Data Viewerenables the
sorted views. The view can be sorted by up to three variables. This is
accomplished through the Sort button as shown here.
The sort and the search criteria
can be compounded into one view.
Data Viewerhas been
optimized to show only data twenty observations at a time so that it can be more optimally
delivered over a web browser.
Besides viewing the values and the
variable attributes of the selected data, it is also possible to get a frequency summary
or a mean summary of a selected variable. This is accomplish through the Freq/Mean
button. The selection lists all the variables from the dataset with categorical
variables highlighted in green and continuous variables in blue. Categorical
variables are either character variable or numeric variables with user defined formats.
Continuous variables are numeric variables without a user defined format.
KEY: Green - Categorical Variables Blue - Continuous Variables
A mouse click on the selected
categorical variable will drill down to a frequency summary of that specific variable.
The following example summaries the body system variable.
A selection of a continuous blue
variable will result in a mean summary such as the one below:
Data:
a_ae
Variable:
AENUM
Mean
Minimum
Maximum
Count
Standard
Deviation
Standard
Error of Mean
3.162
1
12
2408
1.771
0.036
It is optional to
have the summary be applied by the values of a specified variable. The
"by" variable can be selected from the variable screen as shown here.
The list of summarize by variables
are only categorical variables. Once a summarized by variable has been selected, you
can drill down to the frequency or mean statistics in the same way by clicking on the
variable of interested. Note that you can not drill down to the statistics of the
same selected summarized by variable.
In this example, the body system
variable system is selected with the patient id as the by variable.
Data:
a_ae
Variable:
BODYSYS
By Variable (PTID):
Value
Frequency
Percent
1
BODY
3
23.1
2
CV
1
7.7
3
DIG
3
23.1
4
HAL
1
7.7
5
MAN
2
15.4
6
SKIN
3
23.1
The default value
of the by variable will be the first value that appears in the data set. The
pull-down menu of each patient allows for the navigation to other statistics for the body
system variable. This same methodology of the using the summarized by variables can
also be applied for continuous variables.
Similar to the data view,
frequency and mean summary views can be incorporated into an e-note. In that case,
the summary will be attached to the email associated with the e-note. This enables
more effective discussions pertaining to the frequency counts and mean summary statistics.
Export View to Excel
The current data view can be
exported to Excel format through the Excel button. Search and sort
conditions placed upon the data will be applied before the creation of the excel export
file. This is useful if you were to narrow your view to the proper data points and
then you can use the excel spreadsheet for further investigation. The excel
spreadsheet will be delivered via email.
The Trialex System has tools which
automate the capturing and updating of metadata pertaining to SAS datasets. The
first of these tools is the import wizard. This is accessible through the button.

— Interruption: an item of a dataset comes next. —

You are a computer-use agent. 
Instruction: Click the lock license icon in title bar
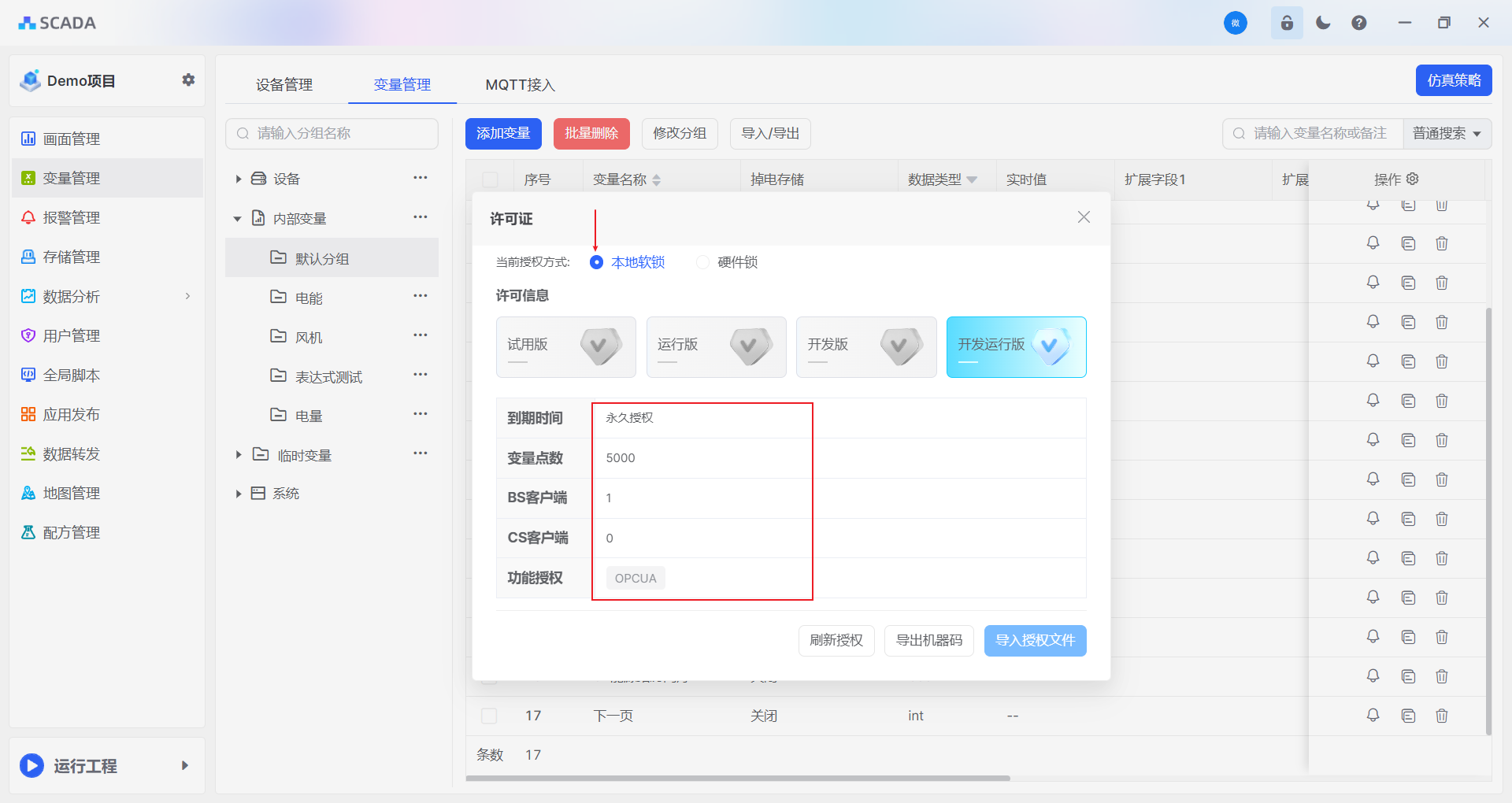1287,23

This wizard will import meta data from datasets available to the current clinical
study and store this information within the Trialex System. The first dialog box of the
import wizard asks for the location of the data.

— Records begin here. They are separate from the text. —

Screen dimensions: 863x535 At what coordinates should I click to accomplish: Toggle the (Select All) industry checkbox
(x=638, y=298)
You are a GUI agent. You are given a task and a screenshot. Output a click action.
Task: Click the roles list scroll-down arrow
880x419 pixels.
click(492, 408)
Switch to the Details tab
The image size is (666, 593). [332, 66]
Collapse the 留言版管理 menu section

Click on the next button to
proceed with selecting the specific datasets.
There is an option to select
multiple datasets. If the data already exists in the Trialex System, the attributes
will be updated accordingly. Click on the next button and it will proceed with the import.
A status of all the datasets imported will be shown.
In the event that the data are no
longer part of the study, the delete button can be used to delete the current data object
that is being viewed. Note that the _template_ is permanent and cannot be deleted.
The refresh button will update all
the data which has already been imported. This is designed for datasets which have
been imported but perhaps have been changed since the last import. Unlike the
import feature, however, the refresh will apply updates to all existing datasets so no
additional selections are necessary.